Set down the lines below word for word, beginning at the line that contains "At what coordinates should I click to accomplish: Click the Home" and going through the last line.

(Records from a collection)
-- -- --

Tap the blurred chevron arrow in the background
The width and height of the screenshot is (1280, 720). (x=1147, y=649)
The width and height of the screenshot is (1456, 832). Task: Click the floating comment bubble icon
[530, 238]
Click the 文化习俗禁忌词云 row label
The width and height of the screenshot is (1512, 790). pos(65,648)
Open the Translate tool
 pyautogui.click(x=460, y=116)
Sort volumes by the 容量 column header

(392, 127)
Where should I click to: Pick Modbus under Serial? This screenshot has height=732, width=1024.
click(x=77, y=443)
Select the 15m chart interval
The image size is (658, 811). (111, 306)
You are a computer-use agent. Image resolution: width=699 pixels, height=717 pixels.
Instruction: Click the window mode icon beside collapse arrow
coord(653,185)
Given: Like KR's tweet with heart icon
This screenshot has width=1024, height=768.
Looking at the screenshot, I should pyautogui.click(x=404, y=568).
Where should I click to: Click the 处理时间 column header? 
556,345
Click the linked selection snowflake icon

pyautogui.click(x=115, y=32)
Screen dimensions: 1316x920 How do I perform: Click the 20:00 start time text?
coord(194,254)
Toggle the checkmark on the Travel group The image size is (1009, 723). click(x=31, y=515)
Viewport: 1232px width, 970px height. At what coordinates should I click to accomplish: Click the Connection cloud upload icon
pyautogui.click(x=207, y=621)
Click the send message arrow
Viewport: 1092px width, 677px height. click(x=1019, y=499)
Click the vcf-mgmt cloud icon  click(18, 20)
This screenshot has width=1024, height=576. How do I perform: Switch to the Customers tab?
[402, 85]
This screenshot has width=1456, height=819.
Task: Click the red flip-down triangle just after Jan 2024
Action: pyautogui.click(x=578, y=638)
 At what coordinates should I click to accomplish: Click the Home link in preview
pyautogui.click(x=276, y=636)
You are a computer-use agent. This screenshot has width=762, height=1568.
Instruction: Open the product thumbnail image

-- -- --

Response to this task
 At what coordinates should I click to accomplish: Click the Home link in preview
pyautogui.click(x=276, y=636)
You are a computer-use agent. This screenshot has width=762, height=1568.
Instruction: Open the product thumbnail image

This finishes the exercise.